10      Par lettre du 18 novembre 2010, la partie requérante a demandé au Parlement de lui rembourser la somme de 38 621,64 euros au titre des dépens.

11      Par lettre du 3 décembre 2010, le Parlement a répondu à la partie requérante qu’il estimait que les dépens réclamés étaient excessifs.

12      Par lettre du 6 janvier 2011, la partie requérante a adressé au Parlement une nouvelle demande de remboursement des dépens d’un montant réduit à 32 717,14 euros.

13      Le Parlement a répondu à ce nouvel état de frais et d’honoraires par lettre du 28 janvier 2011 et, compte tenu de plusieurs remarques, a proposé un montant de 22 321, 14 euros.

14      Par lettre du 9 mars 2011, la partie requérante a contesté l’argumentation du Parlement, mais a néanmoins accepté de réduire encore le montant des dépens de 1 100 euros, le fixant ainsi à 31 617,14 euros.

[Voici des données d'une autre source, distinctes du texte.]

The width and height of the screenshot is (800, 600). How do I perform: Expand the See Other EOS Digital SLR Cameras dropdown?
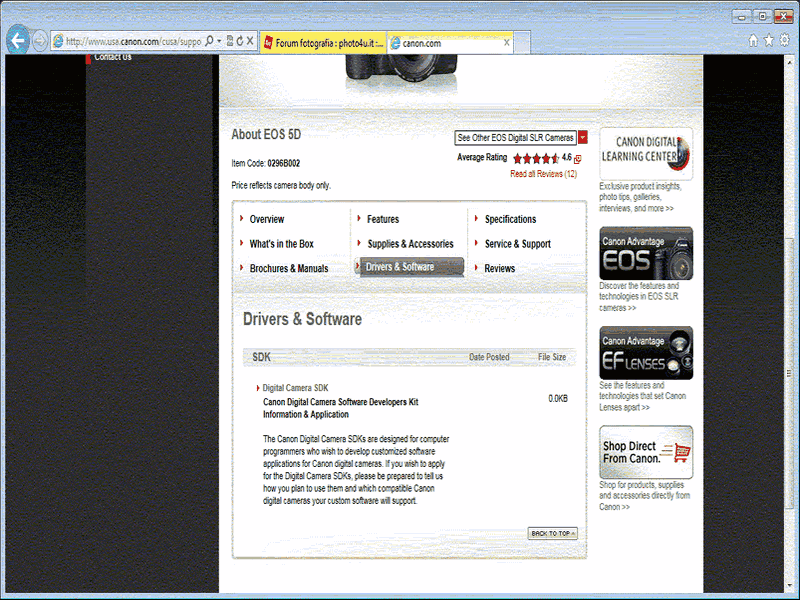(583, 138)
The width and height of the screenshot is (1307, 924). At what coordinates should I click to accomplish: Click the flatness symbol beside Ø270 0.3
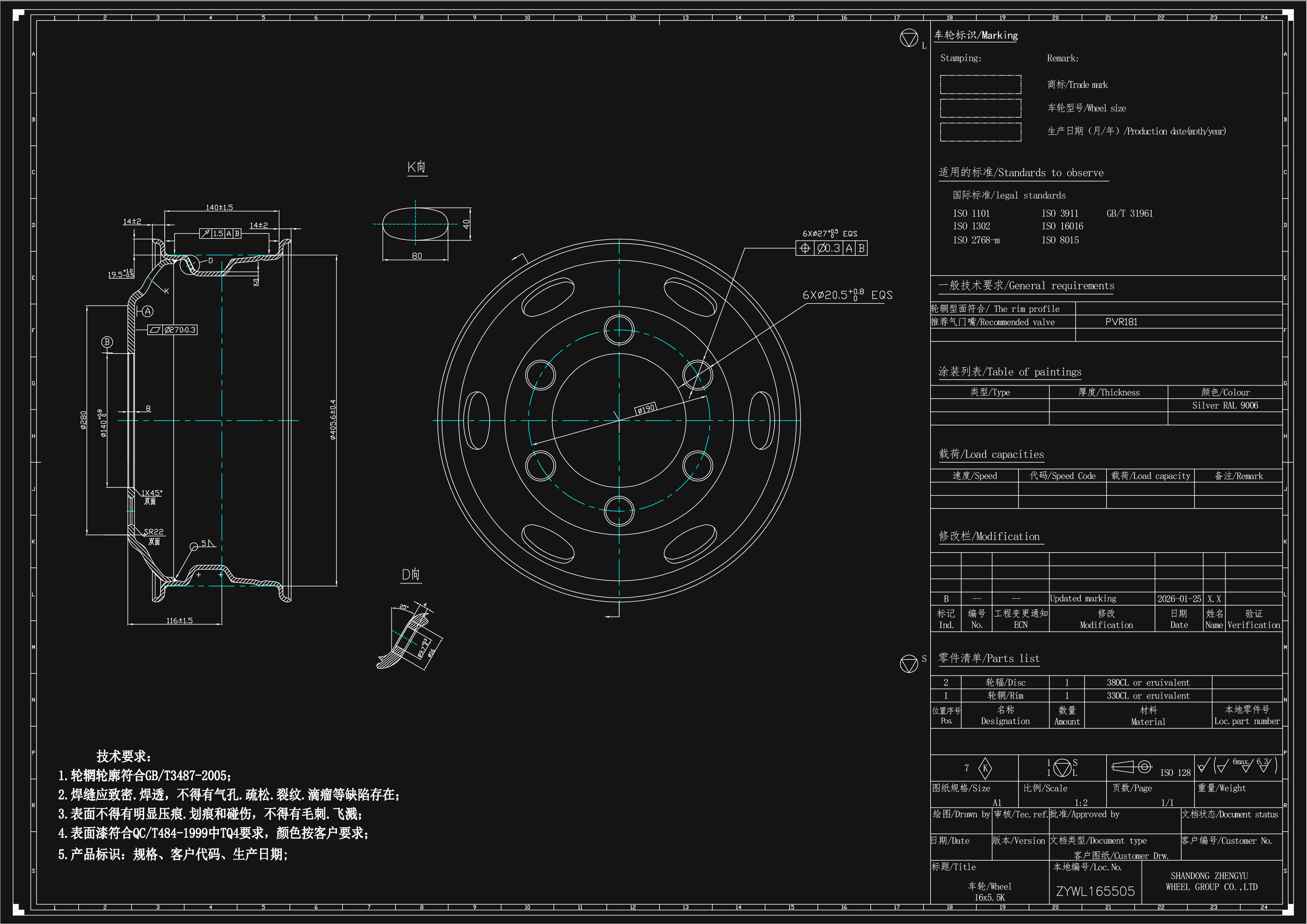click(155, 330)
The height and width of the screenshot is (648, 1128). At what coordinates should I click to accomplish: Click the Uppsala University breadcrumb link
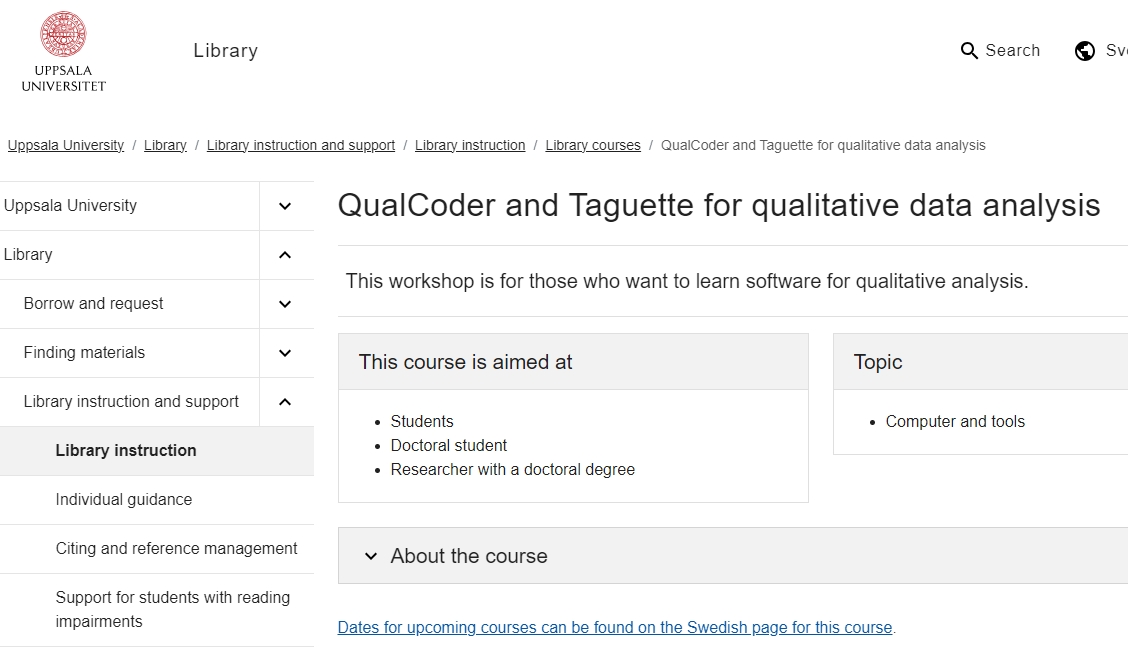pos(66,146)
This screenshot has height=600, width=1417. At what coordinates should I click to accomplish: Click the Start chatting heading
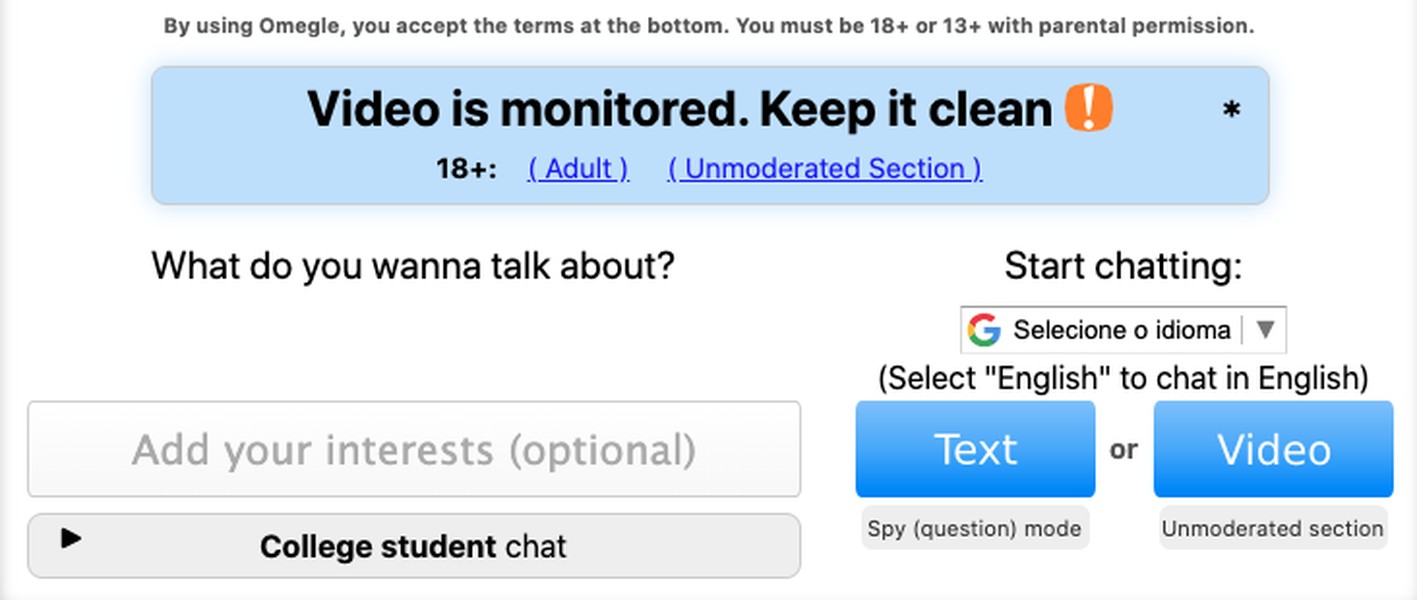[x=1123, y=266]
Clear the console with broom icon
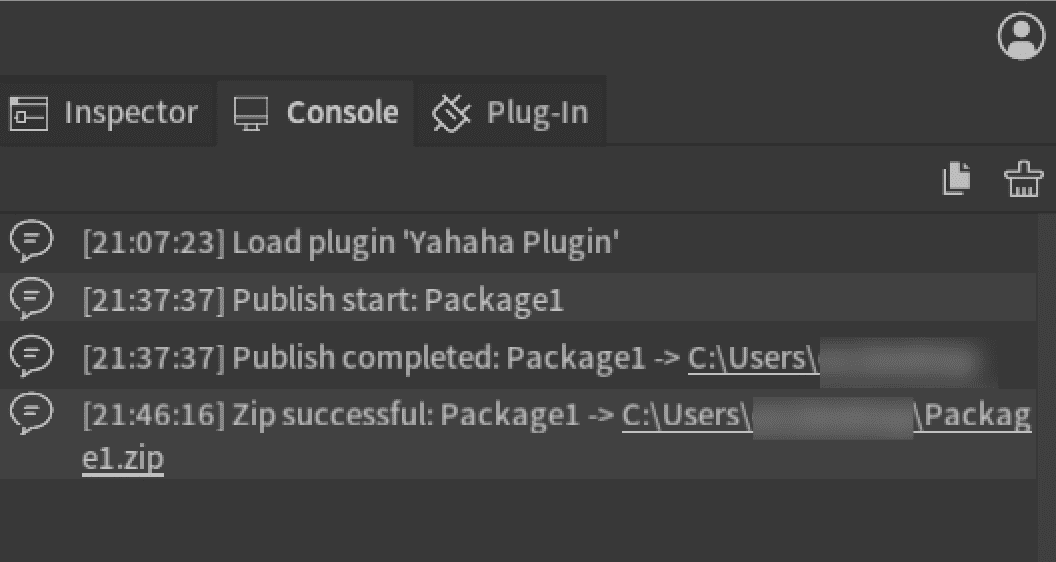This screenshot has height=562, width=1056. (1023, 180)
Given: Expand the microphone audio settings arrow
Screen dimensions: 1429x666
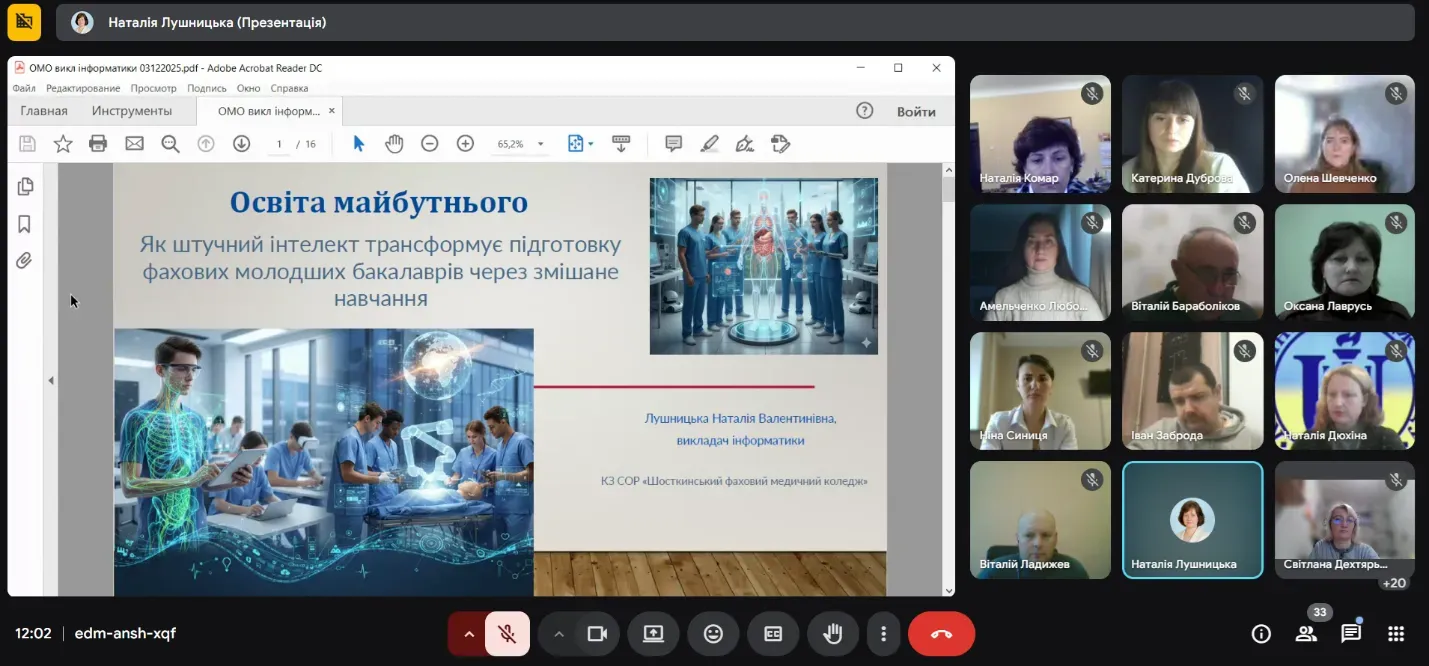Looking at the screenshot, I should [468, 633].
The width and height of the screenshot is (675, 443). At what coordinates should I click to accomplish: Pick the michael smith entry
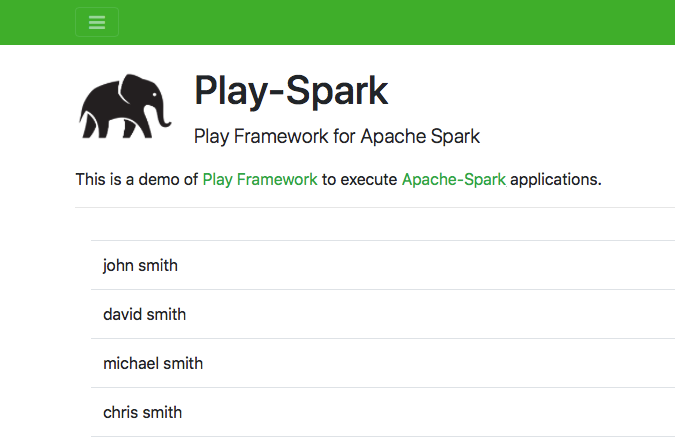[x=380, y=363]
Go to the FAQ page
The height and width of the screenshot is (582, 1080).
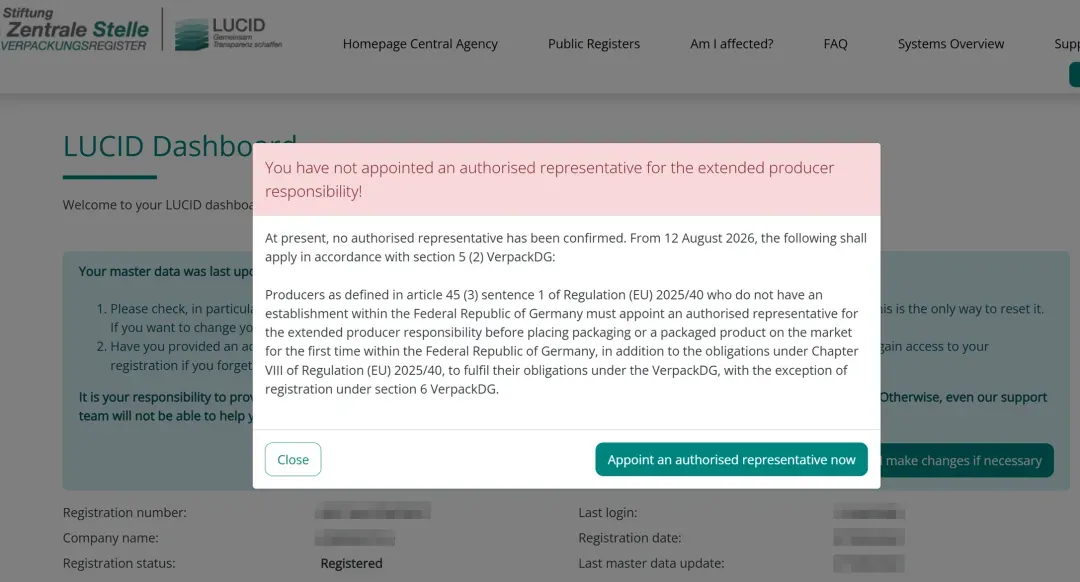pyautogui.click(x=835, y=43)
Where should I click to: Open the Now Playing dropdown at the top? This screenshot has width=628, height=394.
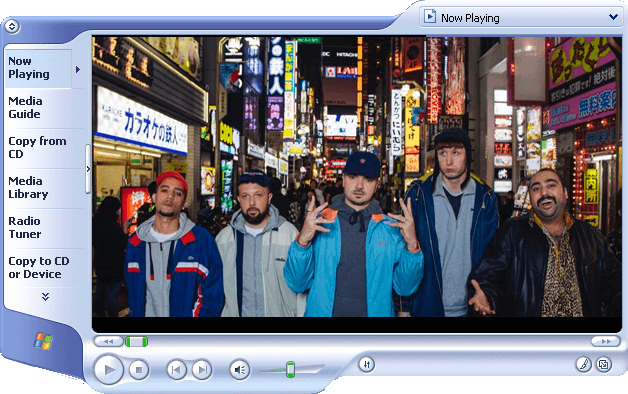(521, 18)
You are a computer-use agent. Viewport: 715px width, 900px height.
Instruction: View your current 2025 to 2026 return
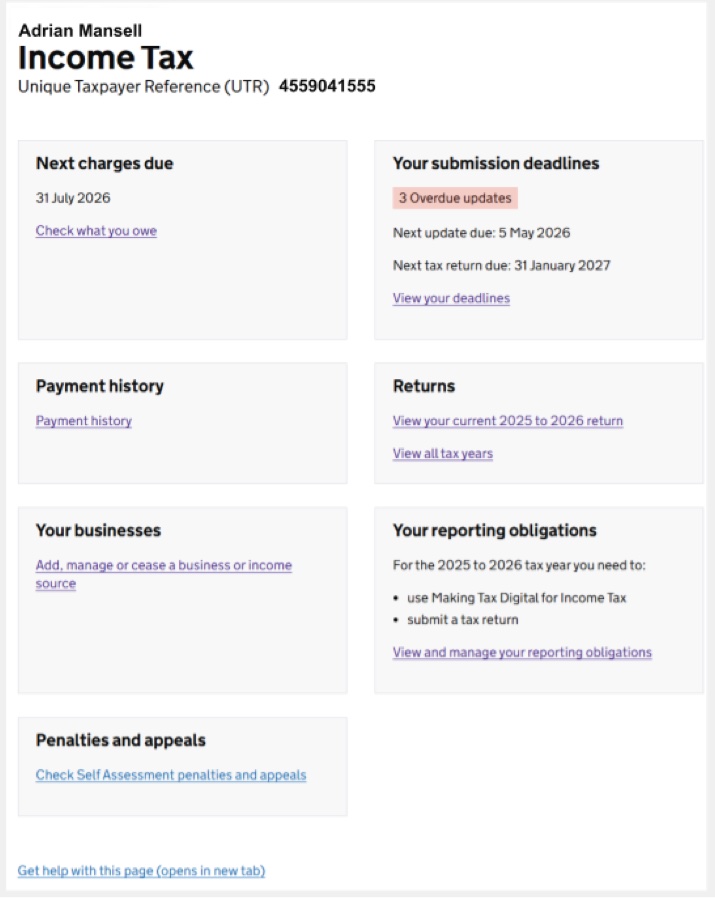coord(506,420)

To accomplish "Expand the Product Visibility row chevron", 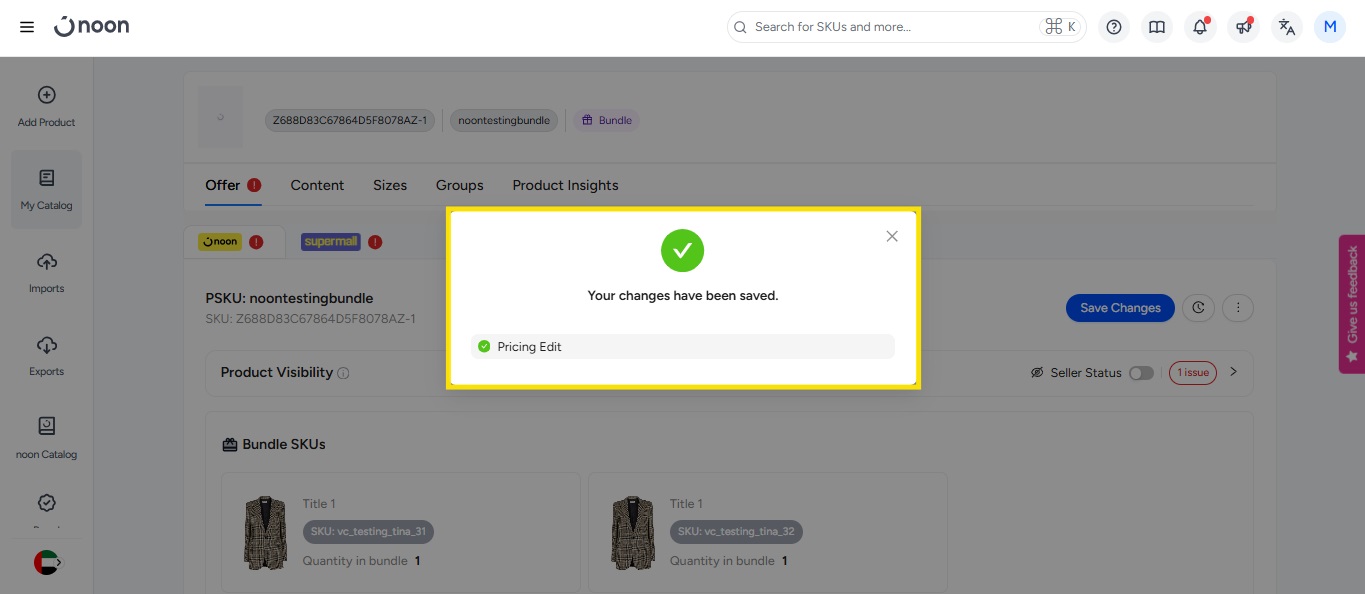I will pyautogui.click(x=1233, y=372).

15      Par lettre du 24 mars 2011, le Parlement a confirmé le contenu de sa lettre du 28 janvier 2011.

 Conclusions des parties et procédure

16      La partie requérante conclut à ce qu’il plaise au Tribunal :

–        fixer à 16 280 euros le montant des dépens dus par le Parlement au titre de l’affaire F‑92/09 ;

–        fixer à 5 820 euros le montant des dépens dus par le Parlement au titre de l’affaire F‑92/09 R ;

–        fixer à 8 220 euros le montant des dépens dus par le Parlement au titre de l’affaire T‑103/10 P(R) ;

–        fixer à 1 140 euros le montant des dépens dus par le Parlement au titre de l’affaire T‑103/10 P(R)‑R ;

–        fixer à 3 235 euros le montant des dépens dus par le Parlement au titre de la présente procédure de taxation des dépens ;

–        assortir lesdites sommes des intérêts moratoires au taux d’intérêt calculé sur la base du taux fixé par la Banque centrale européenne pour les opérations principales de refinancement applicable pendant la période concernée, majoré de deux points, et ce, à compter de la signification de la présente ordonnance aux parties et jusqu’au paiement effectif desdits dépens par le Parlement.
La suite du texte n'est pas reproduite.